**ACTION ITEM**
Below are records; output exactly the lines from the one with "Identify the click" through their final line.

Saved entries:
▼
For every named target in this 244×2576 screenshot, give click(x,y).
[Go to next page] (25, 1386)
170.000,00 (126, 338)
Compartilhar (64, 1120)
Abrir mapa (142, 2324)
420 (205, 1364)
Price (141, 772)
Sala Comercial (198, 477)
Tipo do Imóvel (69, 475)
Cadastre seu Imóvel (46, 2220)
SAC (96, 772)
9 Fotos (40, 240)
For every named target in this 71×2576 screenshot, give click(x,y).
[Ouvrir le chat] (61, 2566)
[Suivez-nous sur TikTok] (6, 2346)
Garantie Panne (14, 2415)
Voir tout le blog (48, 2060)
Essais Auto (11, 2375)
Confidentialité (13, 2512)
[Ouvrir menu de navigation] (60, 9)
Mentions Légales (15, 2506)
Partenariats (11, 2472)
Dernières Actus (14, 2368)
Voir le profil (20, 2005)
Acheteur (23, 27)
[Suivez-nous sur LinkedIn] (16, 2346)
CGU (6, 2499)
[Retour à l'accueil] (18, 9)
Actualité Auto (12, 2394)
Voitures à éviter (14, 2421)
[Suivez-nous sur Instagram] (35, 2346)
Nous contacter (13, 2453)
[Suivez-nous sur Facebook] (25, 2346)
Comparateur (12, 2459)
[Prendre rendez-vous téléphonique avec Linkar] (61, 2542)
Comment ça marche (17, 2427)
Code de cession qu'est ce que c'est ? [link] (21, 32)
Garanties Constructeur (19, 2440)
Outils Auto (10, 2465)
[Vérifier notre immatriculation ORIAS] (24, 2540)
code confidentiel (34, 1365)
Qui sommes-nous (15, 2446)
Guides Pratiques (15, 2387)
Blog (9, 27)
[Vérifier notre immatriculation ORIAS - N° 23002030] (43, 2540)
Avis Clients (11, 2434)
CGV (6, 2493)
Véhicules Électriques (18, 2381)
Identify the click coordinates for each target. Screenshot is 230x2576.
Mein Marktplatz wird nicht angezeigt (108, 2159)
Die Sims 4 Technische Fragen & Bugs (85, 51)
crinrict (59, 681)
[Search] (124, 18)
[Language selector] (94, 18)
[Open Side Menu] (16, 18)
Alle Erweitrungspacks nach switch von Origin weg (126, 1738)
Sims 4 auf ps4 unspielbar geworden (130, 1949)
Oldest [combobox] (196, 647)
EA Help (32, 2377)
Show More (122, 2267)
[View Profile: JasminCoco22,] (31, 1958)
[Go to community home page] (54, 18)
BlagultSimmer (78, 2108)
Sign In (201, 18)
▲
**YOUR RESPONSE**
Identify the click coordinates for each target. Screenshot is 230x2576.
Mein Marktplatz wird nicht angezeigt (108, 2159)
Die Sims 4 Technische Fragen & Bugs (85, 51)
crinrict (59, 681)
[Search] (124, 18)
[Language selector] (94, 18)
[Open Side Menu] (16, 18)
Alle Erweitrungspacks nach switch von Origin weg (126, 1738)
Sims 4 auf ps4 unspielbar geworden (130, 1949)
Oldest [combobox] (196, 647)
EA Help (32, 2377)
Show More (122, 2267)
[View Profile: JasminCoco22,] (31, 1958)
[Go to community home page] (54, 18)
BlagultSimmer (78, 2108)
Sign In (201, 18)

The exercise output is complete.